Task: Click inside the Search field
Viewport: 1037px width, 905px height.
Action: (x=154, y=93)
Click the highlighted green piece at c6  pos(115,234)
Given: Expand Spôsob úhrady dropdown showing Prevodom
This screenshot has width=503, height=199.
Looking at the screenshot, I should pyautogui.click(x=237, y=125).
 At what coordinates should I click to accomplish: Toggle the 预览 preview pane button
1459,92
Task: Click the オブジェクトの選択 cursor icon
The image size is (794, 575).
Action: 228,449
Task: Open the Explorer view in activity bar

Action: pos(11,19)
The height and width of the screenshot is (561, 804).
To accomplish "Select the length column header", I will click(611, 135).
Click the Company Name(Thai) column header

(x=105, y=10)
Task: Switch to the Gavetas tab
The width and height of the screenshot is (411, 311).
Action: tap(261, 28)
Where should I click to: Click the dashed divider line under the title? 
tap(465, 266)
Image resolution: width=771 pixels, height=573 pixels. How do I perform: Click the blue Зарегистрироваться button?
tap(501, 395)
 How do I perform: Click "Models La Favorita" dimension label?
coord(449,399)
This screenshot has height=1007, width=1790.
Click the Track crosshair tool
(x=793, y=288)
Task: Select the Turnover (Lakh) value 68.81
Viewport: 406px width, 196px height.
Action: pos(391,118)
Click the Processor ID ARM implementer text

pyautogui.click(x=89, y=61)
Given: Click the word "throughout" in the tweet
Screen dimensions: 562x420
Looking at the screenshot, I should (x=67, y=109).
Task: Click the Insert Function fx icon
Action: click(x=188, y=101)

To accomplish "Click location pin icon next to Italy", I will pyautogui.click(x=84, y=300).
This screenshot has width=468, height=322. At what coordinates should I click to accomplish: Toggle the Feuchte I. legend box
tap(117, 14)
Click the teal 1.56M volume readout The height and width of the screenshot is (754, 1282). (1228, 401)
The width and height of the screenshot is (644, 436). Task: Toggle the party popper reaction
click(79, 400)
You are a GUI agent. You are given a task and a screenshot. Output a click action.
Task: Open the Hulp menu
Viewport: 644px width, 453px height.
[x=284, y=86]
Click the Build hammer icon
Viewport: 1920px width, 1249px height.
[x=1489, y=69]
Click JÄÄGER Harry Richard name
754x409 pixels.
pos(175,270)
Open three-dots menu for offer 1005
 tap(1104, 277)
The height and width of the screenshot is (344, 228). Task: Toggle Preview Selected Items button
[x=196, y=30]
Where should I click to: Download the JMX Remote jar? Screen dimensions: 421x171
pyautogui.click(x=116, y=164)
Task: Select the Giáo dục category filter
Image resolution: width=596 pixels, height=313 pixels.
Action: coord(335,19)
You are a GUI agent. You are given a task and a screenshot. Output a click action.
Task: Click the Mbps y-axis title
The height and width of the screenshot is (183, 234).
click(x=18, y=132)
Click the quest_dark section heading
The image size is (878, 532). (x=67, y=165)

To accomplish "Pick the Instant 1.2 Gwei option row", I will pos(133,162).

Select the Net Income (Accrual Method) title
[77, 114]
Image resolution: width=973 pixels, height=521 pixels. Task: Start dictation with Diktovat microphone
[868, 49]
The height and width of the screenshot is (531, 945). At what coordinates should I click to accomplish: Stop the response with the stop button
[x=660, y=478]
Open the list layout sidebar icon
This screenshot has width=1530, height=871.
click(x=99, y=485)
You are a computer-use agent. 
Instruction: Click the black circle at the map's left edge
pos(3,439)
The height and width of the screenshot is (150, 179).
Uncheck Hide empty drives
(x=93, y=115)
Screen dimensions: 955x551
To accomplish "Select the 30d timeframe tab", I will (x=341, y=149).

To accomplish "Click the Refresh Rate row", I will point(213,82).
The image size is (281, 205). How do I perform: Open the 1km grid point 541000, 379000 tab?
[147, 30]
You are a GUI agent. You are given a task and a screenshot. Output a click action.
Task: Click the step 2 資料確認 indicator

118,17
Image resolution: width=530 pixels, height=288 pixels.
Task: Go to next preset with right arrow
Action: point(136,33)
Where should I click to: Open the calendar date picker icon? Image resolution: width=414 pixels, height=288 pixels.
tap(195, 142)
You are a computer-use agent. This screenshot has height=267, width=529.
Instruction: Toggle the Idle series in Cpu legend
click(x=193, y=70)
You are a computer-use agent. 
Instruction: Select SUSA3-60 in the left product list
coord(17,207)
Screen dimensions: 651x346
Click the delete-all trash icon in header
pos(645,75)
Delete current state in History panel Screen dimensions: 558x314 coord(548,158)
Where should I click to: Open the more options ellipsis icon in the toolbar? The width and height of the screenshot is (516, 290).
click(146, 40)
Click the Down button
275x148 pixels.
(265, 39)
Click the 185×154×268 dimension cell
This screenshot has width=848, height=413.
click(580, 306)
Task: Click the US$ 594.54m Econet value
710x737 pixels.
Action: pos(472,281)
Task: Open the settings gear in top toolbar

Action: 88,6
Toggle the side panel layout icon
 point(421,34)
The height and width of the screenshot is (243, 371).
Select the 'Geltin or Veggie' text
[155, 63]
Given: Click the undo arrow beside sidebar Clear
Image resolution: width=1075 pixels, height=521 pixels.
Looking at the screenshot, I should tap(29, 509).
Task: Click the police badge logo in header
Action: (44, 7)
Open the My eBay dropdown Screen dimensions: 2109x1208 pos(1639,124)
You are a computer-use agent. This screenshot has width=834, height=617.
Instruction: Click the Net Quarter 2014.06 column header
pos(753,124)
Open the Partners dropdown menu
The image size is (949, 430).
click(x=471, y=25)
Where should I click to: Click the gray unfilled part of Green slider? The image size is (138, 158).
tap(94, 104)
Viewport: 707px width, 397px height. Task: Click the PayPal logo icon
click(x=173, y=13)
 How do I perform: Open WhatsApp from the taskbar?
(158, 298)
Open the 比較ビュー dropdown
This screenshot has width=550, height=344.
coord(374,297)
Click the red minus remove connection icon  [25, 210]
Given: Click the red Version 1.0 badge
§
- What is required:
Rewrite the stretch of data from the line containing "Where should I click to: Download" through the line containing "Action: coord(335,19)", replacing "category filter" with "topic filter" and leaving everything else unchanged.

- Task output:
Where should I click to: Download the JMX Remote jar? Screen dimensions: 421x171
pyautogui.click(x=116, y=164)
Task: Select the Giáo dục topic filter
Image resolution: width=596 pixels, height=313 pixels.
Action: coord(335,19)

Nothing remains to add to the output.